It’s an early August morning, a few weeks before the New Jersey-born, Indian-origin music composer wins his first Emmy, for the score of the superhit series Only Murders in the Building. Seventh time, it turns out, is the charm. “I feel incredibly lucky already,” says Khosla. “You don’t do the work with any expectation of any sort of accolades. When it does happen, it feels good, it feels like your peers are listening.”

A decade ago, Khosla was beloved as the frontman of the indie band Goldspot. Currently, he’s in the most fertile period of his career, composing for the screen, which he’s been doing since the 2010s, but only got his due once the world realised that his music had something to do with the buckets of tears they’d shed watching NBC’s This Is Us. Besides the winning tune of Only Murders, romantic dramas such as The Idea of You and The Family Affair have also benefited from his music.

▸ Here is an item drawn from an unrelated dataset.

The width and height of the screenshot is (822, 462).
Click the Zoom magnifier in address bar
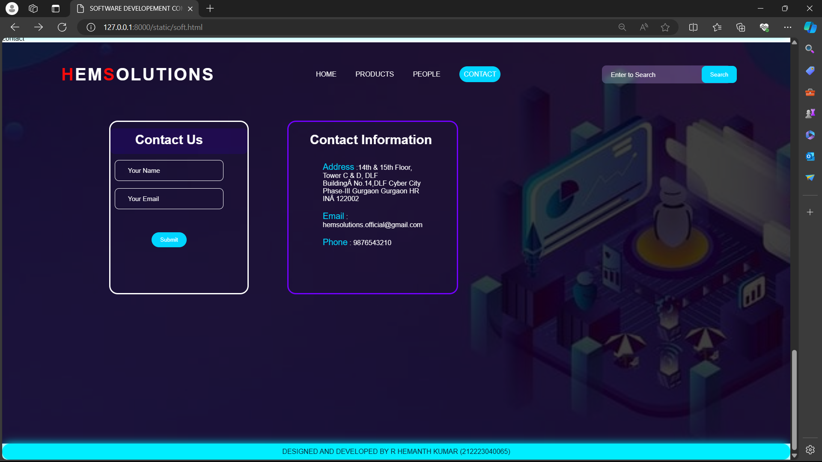pos(622,27)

If you’ve wondered how Khosla conjures that analogue, old-world, oddly comforting quality in his music—first detected in Goldspot’s ‘Friday’ and now in the score for This Is Us—consider the instruments and tools that have populated his life. Along with cassette tapes, Khosla remembers owning a boombox, a recorder-cum-radio device. Through the tapes, he tapped into Indian music (learning the lyrics to Anup Jalota songs would be his homework); and toggling the lever to radio introduced him to global acts like REM, The Beatles, The Cure, The Smiths, and more.  

Let’s rewind

In the 1990s, Khosla was the dorky eighth-grader who got up on stage in front of the whole school dressed in a kurta pyjama to perform an Anup Jalota song on the harmonium for cultural diversity week. That was when his friend Sanjay approached him and asked him to join a new band. “So we were the Hip Hop Hindus,” Khosla laughs. “We did covers of Nine Inch Nails, we did Black Sheep and US3, The Cure, Red Hot Chilli Peppers, Pearl Jam…it was the best of times.” 

The Hip Hop Hindus didn’t go beyond school, but even as they took their L-SATs and tried to figure what would come next, they knew they weren’t finished with music yet. Almost on a lark, Khosla moved to London with his then bandmate—living in a one-bedroom apartment, working as bartenders, and recording their songs on a Tascam 4 recorder. The dream ended when they got fired and were told their demos were “shite”. 

Six months later, with their visas expired, they moved to LA, where a friend of Khosla’s from college, who owned a recording studio, offered to produce their music. That was where they recorded their first EP as Goldspot. But, of course, life happened and Sanjay left for law school. Khosla, though, wrote ‘Friday’, which became popular enough for him to begin working with other musicians, and that’s when Goldspot really took off. 

The band landed a deal with UK-based label Mercury, with whom it released its debut album, Tally of the Yes Men. “That was my introduction to the world of major labels. We were the sort of the band that the A&R people really loved, but we realised it would be tough to break into the mainstream. Our music had an artful quality to it, it wasn’t straight-up pop in any way, it had these old Indian influences. It was its own unique, specific thing.” 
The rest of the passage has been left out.